#### [Given data]
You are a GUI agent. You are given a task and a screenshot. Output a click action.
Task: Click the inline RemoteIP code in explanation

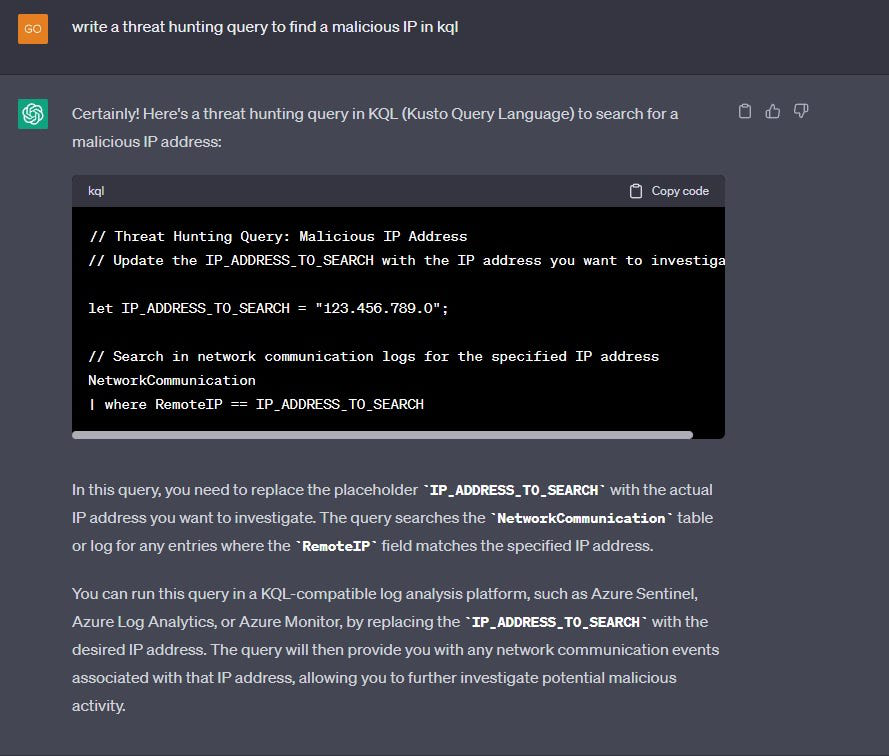(x=336, y=546)
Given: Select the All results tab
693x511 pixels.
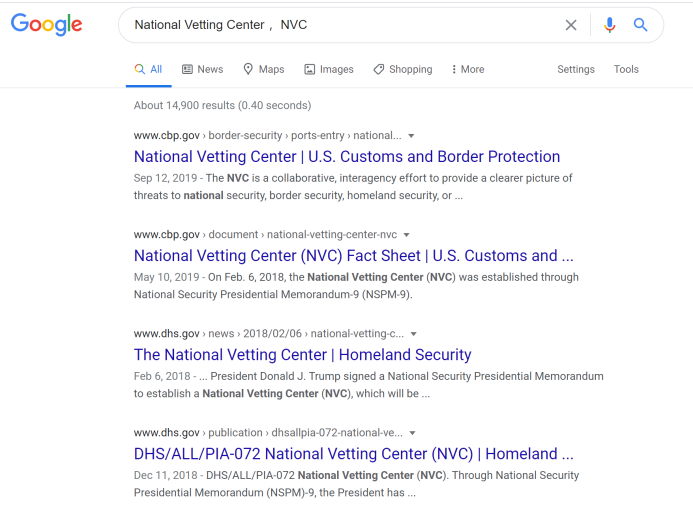Looking at the screenshot, I should coord(148,69).
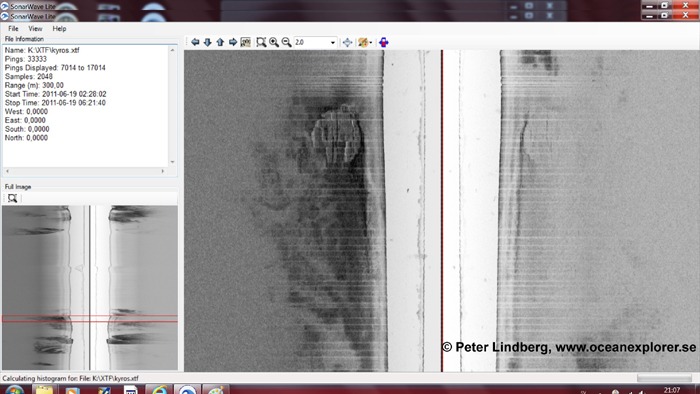Image resolution: width=700 pixels, height=394 pixels.
Task: Expand the color palette dropdown arrow
Action: [371, 43]
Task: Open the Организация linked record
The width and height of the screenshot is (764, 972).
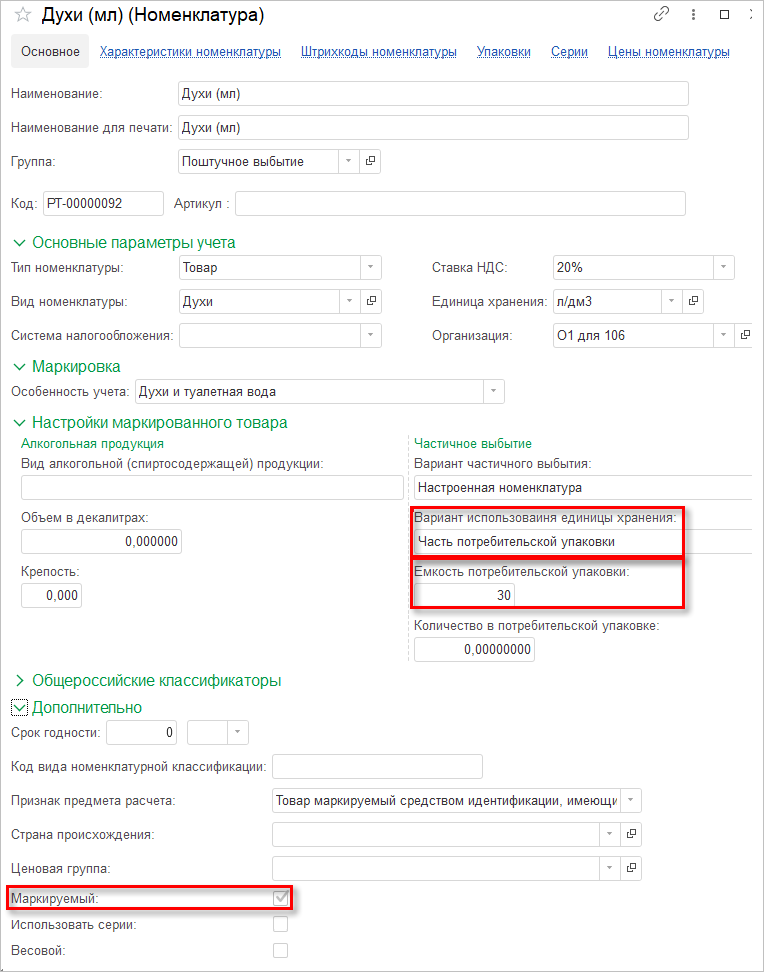Action: pyautogui.click(x=745, y=335)
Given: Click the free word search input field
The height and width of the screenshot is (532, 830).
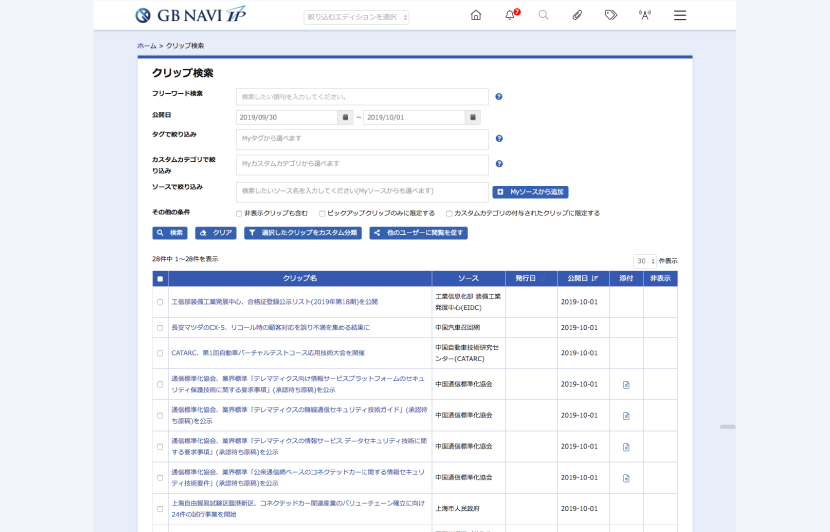Looking at the screenshot, I should (x=362, y=97).
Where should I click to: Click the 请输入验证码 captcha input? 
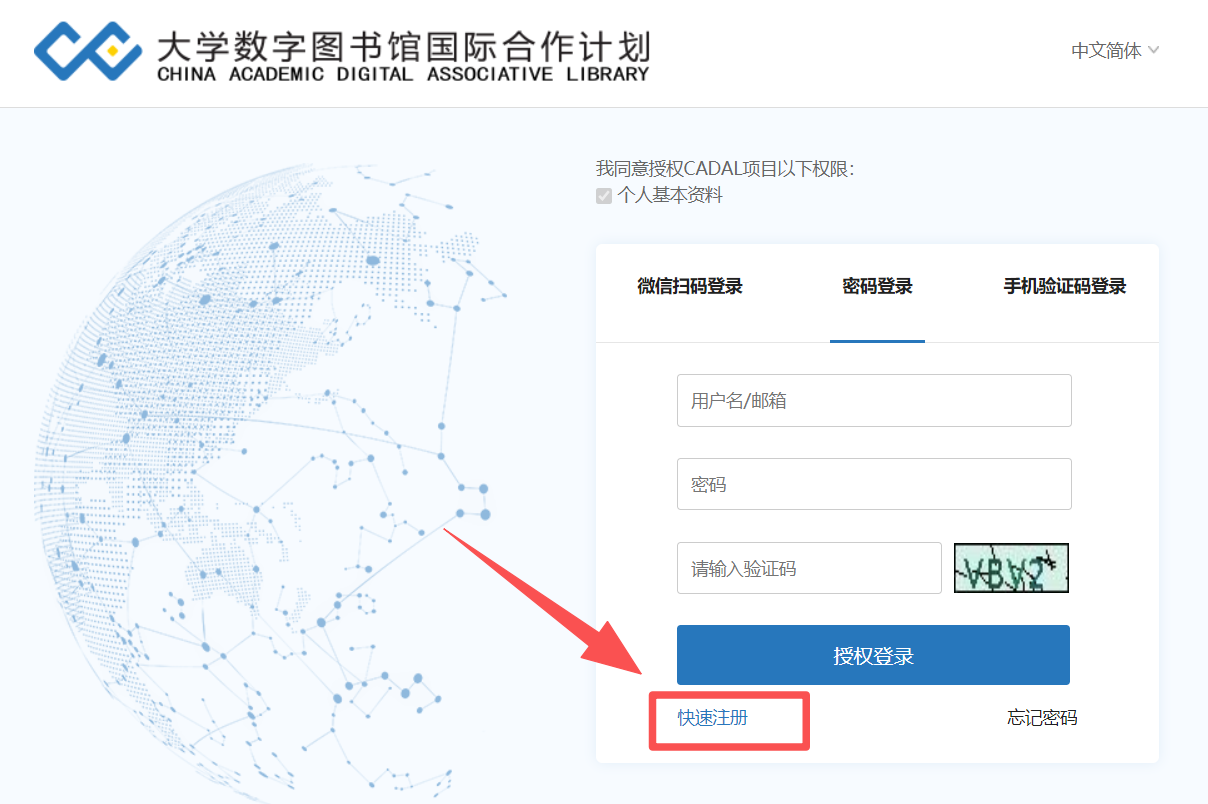tap(808, 569)
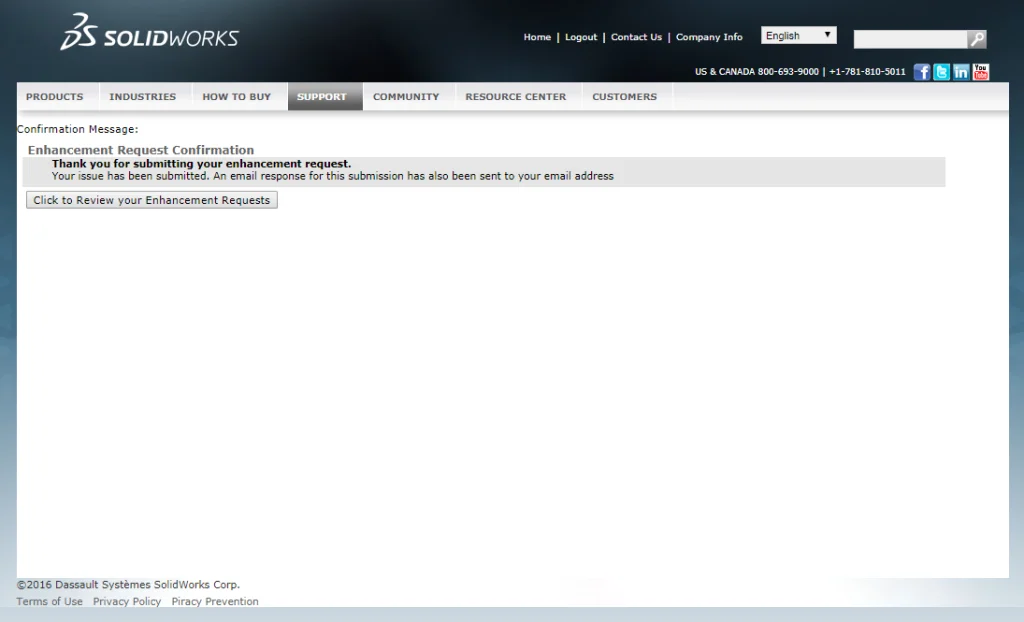Open the LinkedIn social icon
The width and height of the screenshot is (1024, 622).
tap(961, 72)
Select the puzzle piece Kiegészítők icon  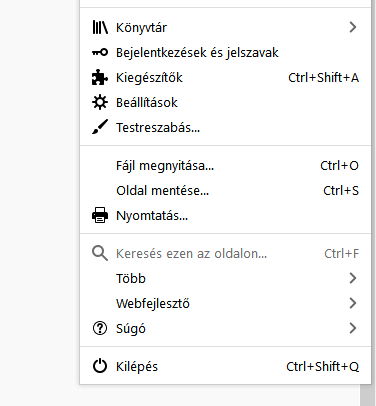pyautogui.click(x=100, y=77)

#### [Work to complete]
Print out the entries above word for word from the first line to the line containing "Given: Select the All results tab", both included, omitting the pictures.

#### [Exercise output]
You are a GUI agent. You are given a task and a screenshot. Output a click action.
Task: Click the inline RemoteIP code in explanation

(x=336, y=546)
Given: Select the All results tab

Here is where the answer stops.